→ **What is needed**: Exactly the lines from the one with "787x681 pixels." through the final line of the entries, and nothing else, should appear in the answer; no pictures go in it.

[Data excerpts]
- - - -

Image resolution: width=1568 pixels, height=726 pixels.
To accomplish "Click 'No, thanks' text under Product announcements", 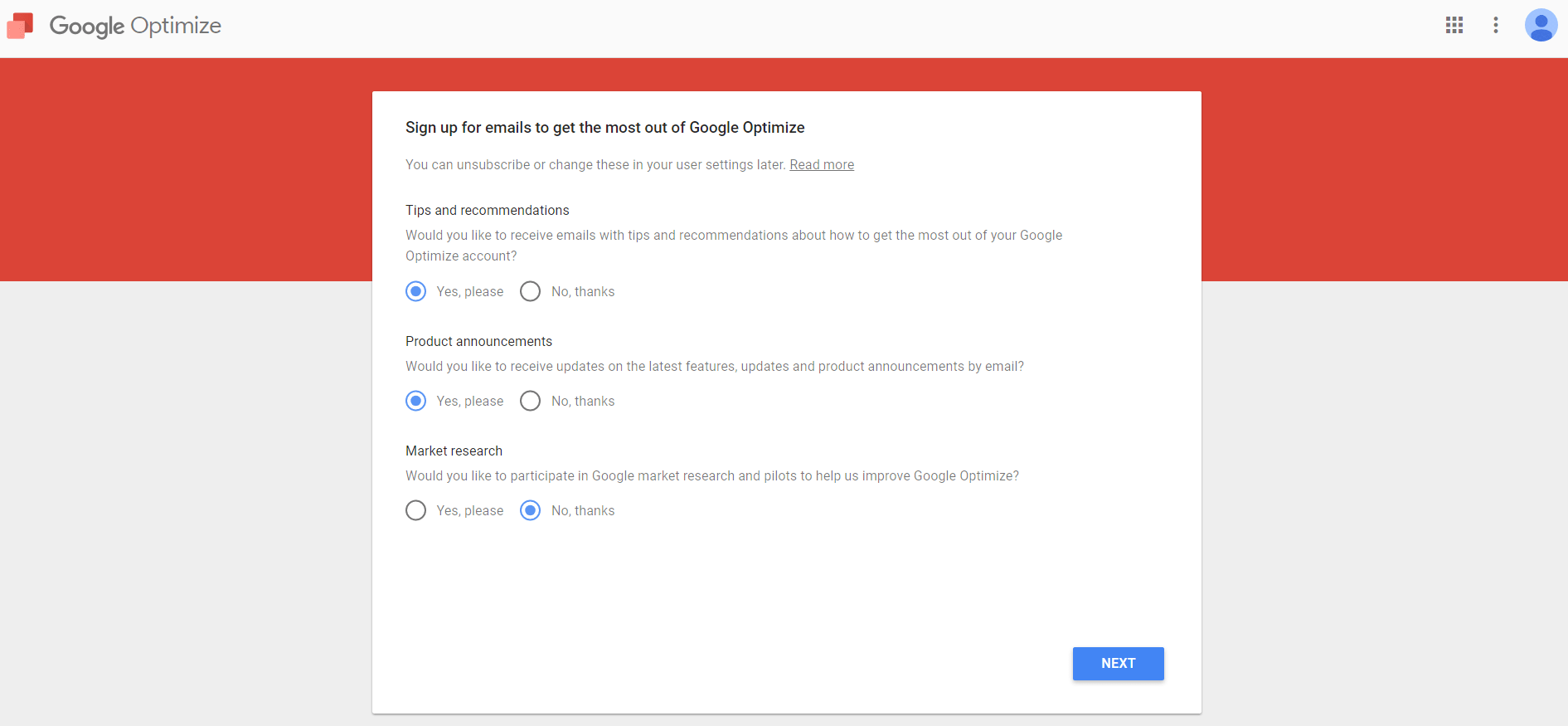I will coord(583,401).
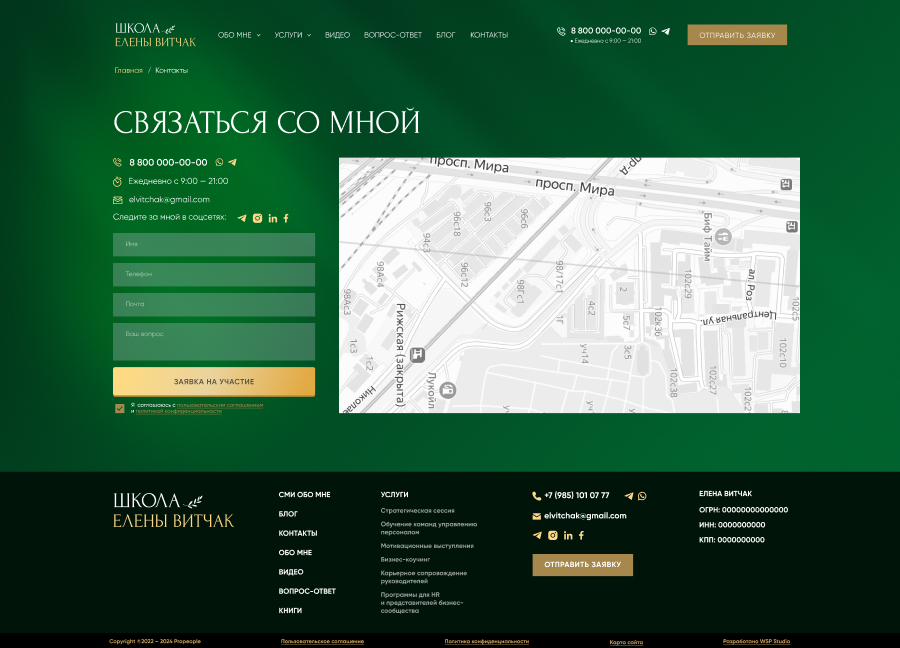Click inside the Телефон input field
Image resolution: width=900 pixels, height=648 pixels.
click(214, 274)
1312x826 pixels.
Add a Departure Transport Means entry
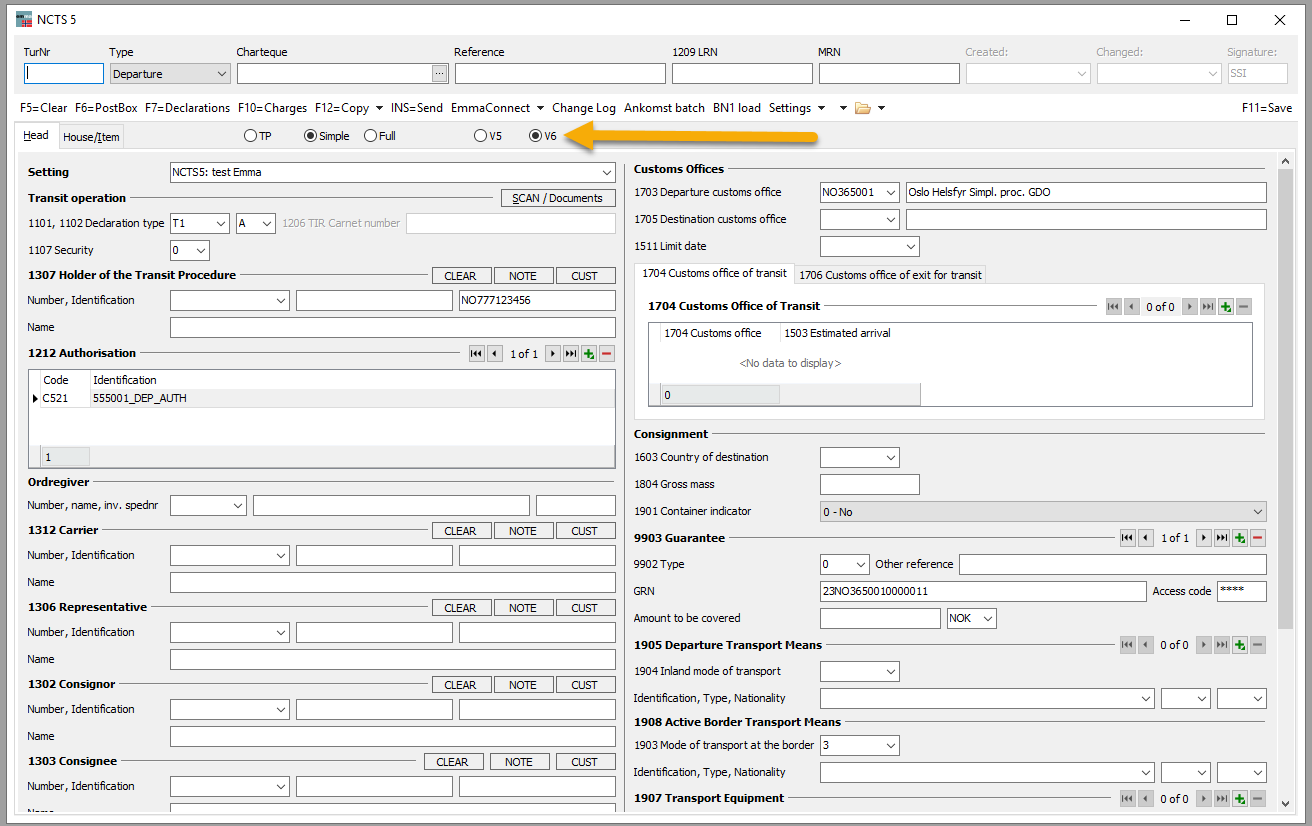pyautogui.click(x=1240, y=645)
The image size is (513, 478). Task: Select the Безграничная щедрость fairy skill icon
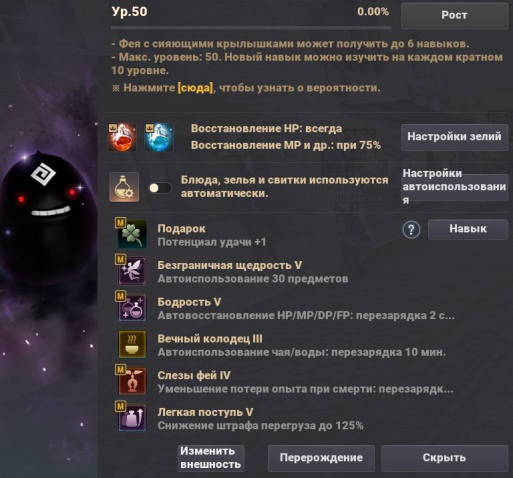[132, 270]
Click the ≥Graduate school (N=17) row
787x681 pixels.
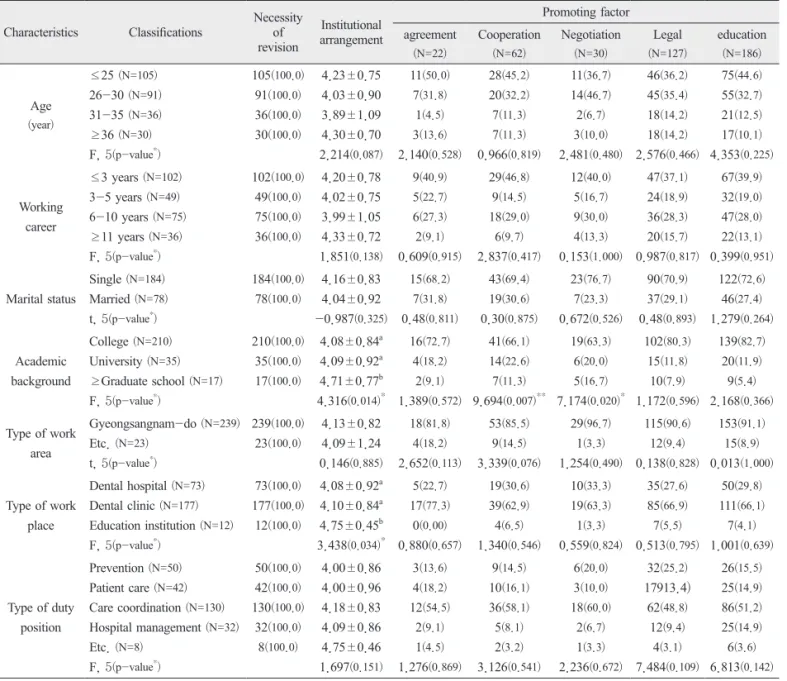[392, 381]
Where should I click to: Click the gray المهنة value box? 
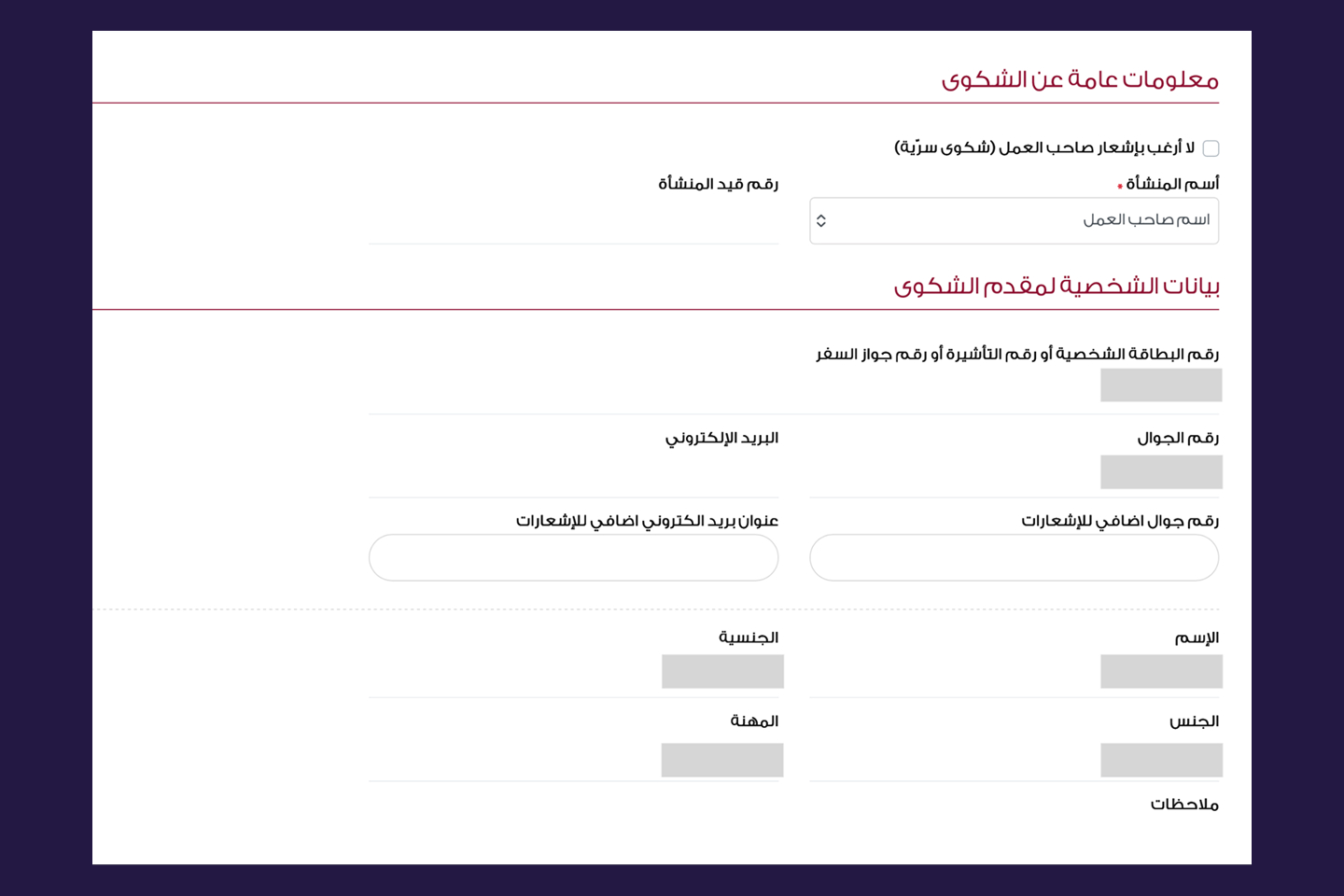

- - - -

→ **Task result**:
787x681 pixels.
[392, 381]
Where should I click to: Click the gray المهنة value box? 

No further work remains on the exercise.